Regional differences in handling the pandemic also had a negative impact on oil prices towards the end of the quarter. It came in the form of the strong dollar as the expected economic growth in the US (this year’s expansion has been upped from 4.2% to 6.5% by the Fed) easily beats the outlook in the eurozone, which is at 3.9%. Little wonder then, that the dollar index finished the quarter 3.7% up from 4Q 2020.
Brighter US economic prospects brought a wind of caution with them. The same way as dismal economic data supports financial markets because of central interventions, good news -healthy growth, falling unemployment and rising consumer spending- are causing concerns as it was laid bare last month when the fear of inflation sent US Treasury yields skyrocketing. The maraschino cherry on this colourful bearish cocktail was the revival of Iranian crude oil exports to China at, possibly, destressed prices. According to Refinitiv Oil Research the world’s second biggest economy has acquired around 1 mbpd of disguised Iranian crude in March, something that will surely be hotly debated today within the OPEC+ group.
Despite the consolidation phase experienced last month our often-expressed view has not changed. The groundwork for tighter oil balance, depleting oils stocks and consequently higher prices have been gradually laid down over the past 5-6 months and once infection rates start falling globally, investors will react. The year kicked of with the Democrats winning majority in both chambers of the US Congress. This provided invaluable help for them to push through the $1.9 trillion Covid package that will, in return, support the country’s economy. This blue wave also makes the planned $3 trillion infrastructure project ever more plausible increasing demand for raw materials.
★ ★ ★ ★ ★ ★ ★
▸ WHAT YOU HAVE TO DO: Decide whether each of these statements agrees with the oil market commentary, and support each yes or no with the deciding words from the commentary, quoted exactly. (a) The Fed raised its forecast for US economic expansion this year from 4.2% to 6.5%. (b) The dollar index ended the quarter lower than in 4Q 2020. (c) According to Refinitiv Oil Research, China acquired around 1 mbpd of disguised Iranian crude in March.

▸ RECORD SET:
★ ★ ★ ★ ★ ★ ★
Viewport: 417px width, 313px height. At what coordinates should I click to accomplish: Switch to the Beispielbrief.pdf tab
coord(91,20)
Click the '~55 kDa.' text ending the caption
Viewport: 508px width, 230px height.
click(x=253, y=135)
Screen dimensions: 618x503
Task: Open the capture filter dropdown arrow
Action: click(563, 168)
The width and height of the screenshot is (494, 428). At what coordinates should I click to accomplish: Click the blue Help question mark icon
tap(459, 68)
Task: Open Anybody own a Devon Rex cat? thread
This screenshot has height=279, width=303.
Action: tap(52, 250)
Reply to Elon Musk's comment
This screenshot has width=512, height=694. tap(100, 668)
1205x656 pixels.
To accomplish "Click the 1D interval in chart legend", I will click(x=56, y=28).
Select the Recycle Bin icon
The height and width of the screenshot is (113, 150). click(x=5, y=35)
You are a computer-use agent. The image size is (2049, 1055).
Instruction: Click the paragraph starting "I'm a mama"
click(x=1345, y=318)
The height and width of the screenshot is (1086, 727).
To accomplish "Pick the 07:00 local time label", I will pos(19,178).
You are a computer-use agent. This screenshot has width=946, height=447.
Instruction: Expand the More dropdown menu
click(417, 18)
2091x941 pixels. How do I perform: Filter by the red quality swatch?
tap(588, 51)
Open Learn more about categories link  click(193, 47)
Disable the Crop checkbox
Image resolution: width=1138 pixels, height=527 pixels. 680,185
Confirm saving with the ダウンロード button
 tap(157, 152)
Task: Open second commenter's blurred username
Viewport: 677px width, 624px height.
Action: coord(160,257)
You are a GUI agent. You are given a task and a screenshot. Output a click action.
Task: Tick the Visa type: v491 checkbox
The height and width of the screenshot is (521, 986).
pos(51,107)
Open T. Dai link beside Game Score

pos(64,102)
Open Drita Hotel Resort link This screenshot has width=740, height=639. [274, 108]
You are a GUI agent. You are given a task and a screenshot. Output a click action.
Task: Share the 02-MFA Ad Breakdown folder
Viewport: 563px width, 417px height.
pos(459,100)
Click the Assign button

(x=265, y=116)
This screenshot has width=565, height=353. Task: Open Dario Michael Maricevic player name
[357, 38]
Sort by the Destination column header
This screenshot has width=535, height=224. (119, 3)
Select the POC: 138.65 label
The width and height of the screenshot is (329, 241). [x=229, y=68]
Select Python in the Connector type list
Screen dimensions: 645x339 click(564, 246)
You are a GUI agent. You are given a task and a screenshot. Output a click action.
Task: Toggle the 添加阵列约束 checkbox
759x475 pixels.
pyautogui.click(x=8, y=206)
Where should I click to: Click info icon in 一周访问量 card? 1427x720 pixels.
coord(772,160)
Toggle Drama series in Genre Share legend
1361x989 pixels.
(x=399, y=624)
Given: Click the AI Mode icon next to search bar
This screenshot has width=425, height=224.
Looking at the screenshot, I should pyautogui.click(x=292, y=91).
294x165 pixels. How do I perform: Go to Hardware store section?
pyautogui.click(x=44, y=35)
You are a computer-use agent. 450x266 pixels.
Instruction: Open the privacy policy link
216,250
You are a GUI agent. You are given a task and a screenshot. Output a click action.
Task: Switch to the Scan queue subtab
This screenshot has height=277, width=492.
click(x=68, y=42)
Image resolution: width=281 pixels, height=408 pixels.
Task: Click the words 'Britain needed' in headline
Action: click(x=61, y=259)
★ ★ ★ ★ ★ ★ ★
▸ SOLUTION:
(a) Yes: "this year’s expansion has been upped from 4.2% to 6.5% by the Fed"
(b) No: "the dollar index finished the quarter 3.7% up from 4Q 2020"
(c) Yes: "According to Refinitiv Oil Research the world’s second biggest economy has acquired around 1 mbpd of disguised Iranian crude in March"